I realized after talking to a few of my writer friends this week that I really don't belong to anything. Of course, my friends are really cool, and they assure me that writers, by nature, tend to be reclusive, outsiders.
But I don't know if that's true. Whenever I take part in events where there are lots of writers, I always see great gobbed-up clusters of them that all apparently belong to things -- groups, organizations, movements, clubs, and so on.
But not me. I'm usually the guy with the penned-in name badge ("Oh! We're sorry, Mr. Smith! We seem to have not issued a credential for you! Here, let me write your name in crayon on a lanyard from last year's conference!"), getting patted down at a row of urinals by a keen-eyed security guard who followed me into the restroom after zeroing in on the suspicious crayoned-in credential.
And yes, that has happened to me.
Part of it has to do with the fact that I live so far away from anything. It is true that it's 20 miles to the nearest traffic light from my home.
So I do belong to this group of writers in Los Angeles (which is NOT where I live) called LAYAs (Los Angeles YA Authors), but none of them knows who I am or even what I look like.
This is because there are no Starbucks where I live. So I can't sit down with crossed legs and use their free WiFi plus my laptop to write. And I can't meet my writer friends over a soy latte (I had my first one two days ago and I have to admit that in Hell, I anticipate being very thirsty and being given a choice, from Satan, between soy lattes, Clorox, or piss to drink) and discuss character development and story arcs (which are, like, the only two "writer terms" I can think of since I do not belong to anything that uses such terminology).

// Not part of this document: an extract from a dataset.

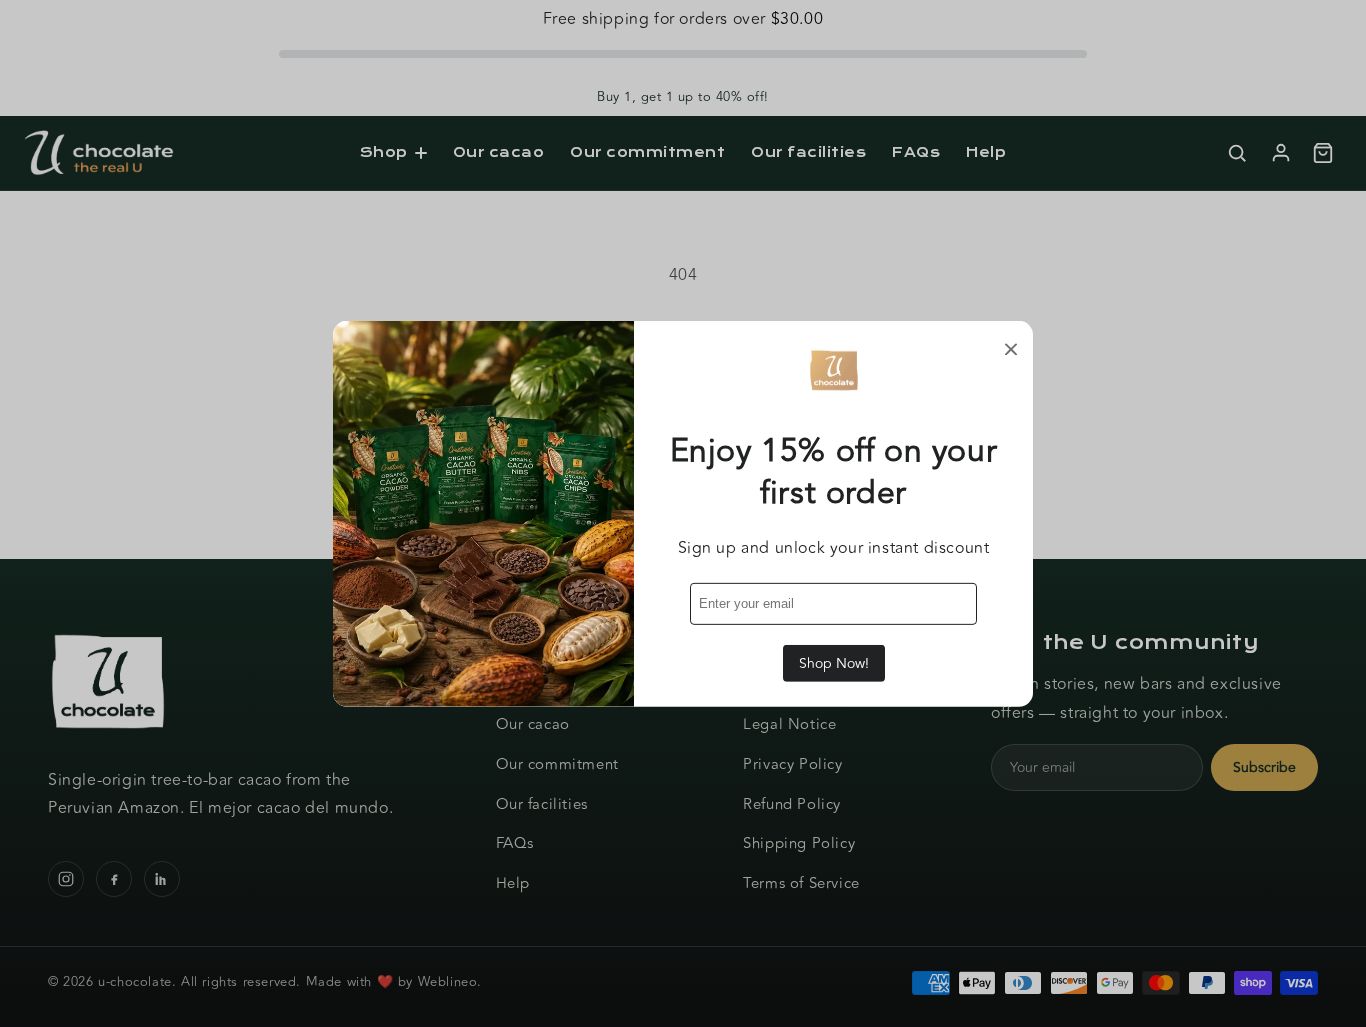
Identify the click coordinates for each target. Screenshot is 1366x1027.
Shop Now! (834, 663)
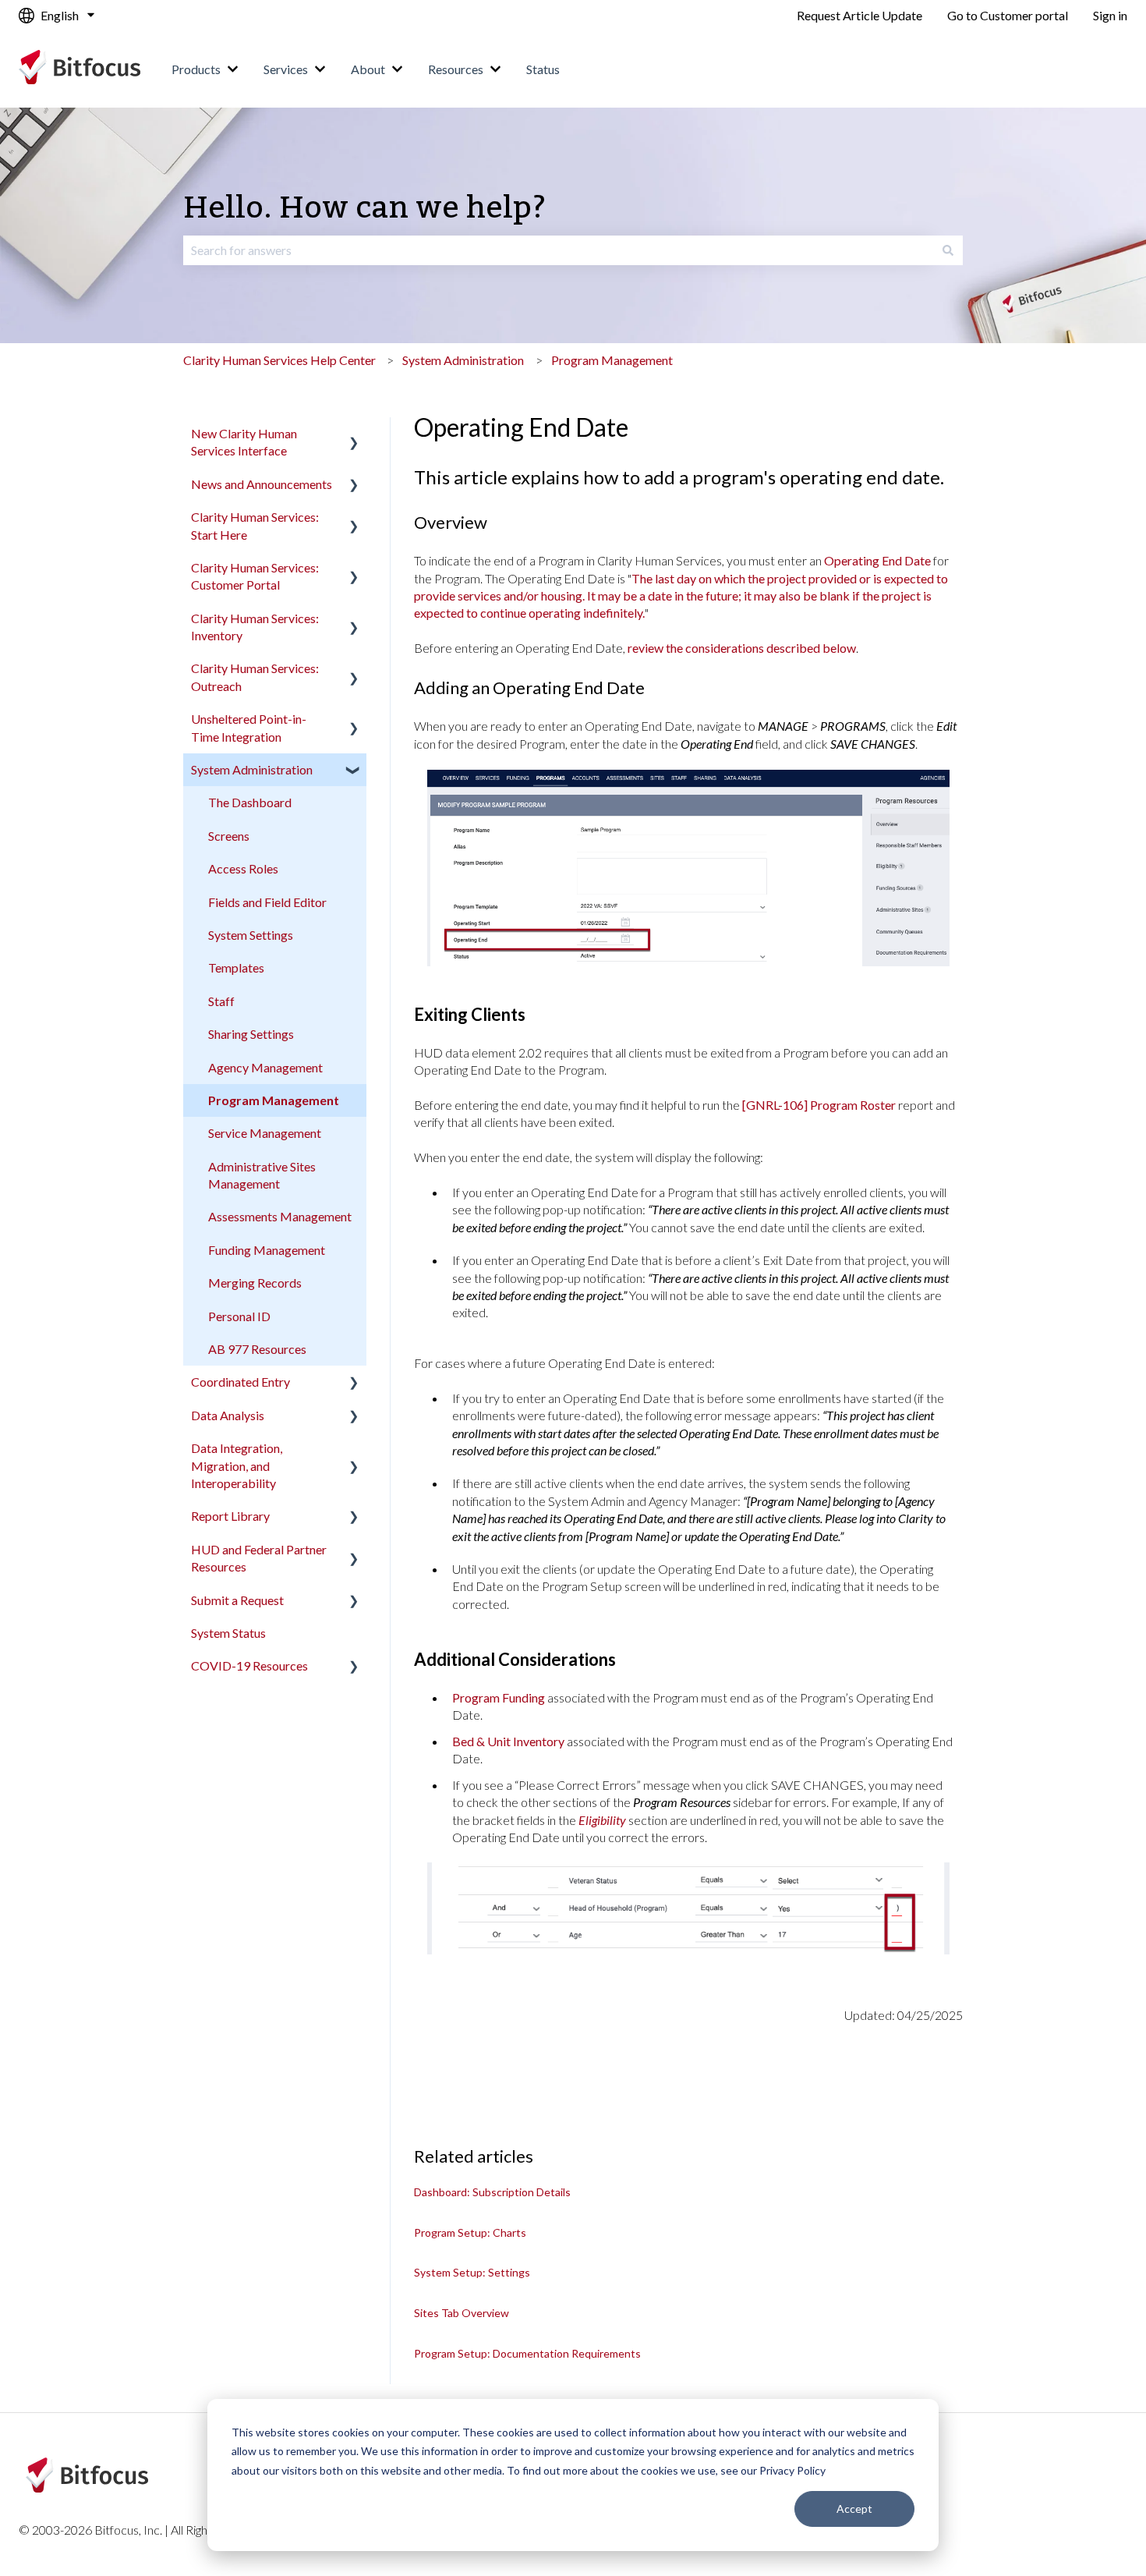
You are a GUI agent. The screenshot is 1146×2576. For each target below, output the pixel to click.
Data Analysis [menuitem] (227, 1415)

So I'll tell you what I look like, in case you ever wonder who's the guy with the crayon-scrawled name badge getting tased on the bathroom floor. I look exactly like Gertrude Stein, except I have a bit of a beard. Well, if Gertrude Stein had a beard, I'd be a dead ringer for her.
4 comments:
You belong in the same category as me...
I don't get the whole writer's group thing. I can't imagine discussing my work with someone, I'll figure it out on my own. And god forbid I have to help someone else. Don't get me wrong, I love sitting down and having a chat with writers and talking shop...just not while trying to work. It's also why I don't get these books written by two authors. How's that possible?
Is it a choice you consciously made, or something that just happened? Or is it because so many writers are middle-aged women?
Do you ever wish you weren't so isolated? Or are you grateful and proud of it?
What Brian said.
I think the only writers' groups I've ever gotten anything from have memberships limited to 2 or 3, don't charge $500 for their sessions, meet late at night, and run up serious bar tabs.
Well, I think some of us are "belongers" and some just aren't so much...and that's okay. But I love your writing! This post cracked me up (though I have to take issue with your stance on my favorite beverage. I'm pretty sure HEAVEN is filled with soy lattes).